- Exercise objective:
In the records below, the line containing "Kontakt (65, 279)" is the first to keep. Retype it and all later lines exactly, through the end.

- Records shown:
----

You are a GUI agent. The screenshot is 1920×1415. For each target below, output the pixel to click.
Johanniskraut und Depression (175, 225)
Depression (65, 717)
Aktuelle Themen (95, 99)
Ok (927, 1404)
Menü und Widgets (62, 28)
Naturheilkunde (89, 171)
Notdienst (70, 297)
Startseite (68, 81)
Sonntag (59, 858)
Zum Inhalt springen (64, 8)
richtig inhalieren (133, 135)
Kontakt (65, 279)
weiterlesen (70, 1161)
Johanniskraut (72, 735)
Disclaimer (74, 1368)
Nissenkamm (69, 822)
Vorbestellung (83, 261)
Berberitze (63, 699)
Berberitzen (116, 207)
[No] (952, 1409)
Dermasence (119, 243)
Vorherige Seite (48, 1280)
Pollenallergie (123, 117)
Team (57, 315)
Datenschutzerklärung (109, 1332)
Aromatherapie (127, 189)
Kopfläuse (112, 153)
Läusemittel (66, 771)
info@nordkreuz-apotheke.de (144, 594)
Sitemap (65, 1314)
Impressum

----

- Solution to this exercise:
Kontakt (65, 279)
weiterlesen (70, 1161)
Johanniskraut (72, 735)
Disclaimer (74, 1368)
Nissenkamm (69, 822)
Vorbestellung (83, 261)
Berberitze (63, 699)
Berberitzen (116, 207)
[No] (952, 1409)
Dermasence (119, 243)
Vorherige Seite (48, 1280)
Pollenallergie (123, 117)
Team (57, 315)
Datenschutzerklärung (109, 1332)
Aromatherapie (127, 189)
Kopfläuse (112, 153)
Läusemittel (66, 771)
info@nordkreuz-apotheke.de (144, 594)
Sitemap (65, 1314)
Impressum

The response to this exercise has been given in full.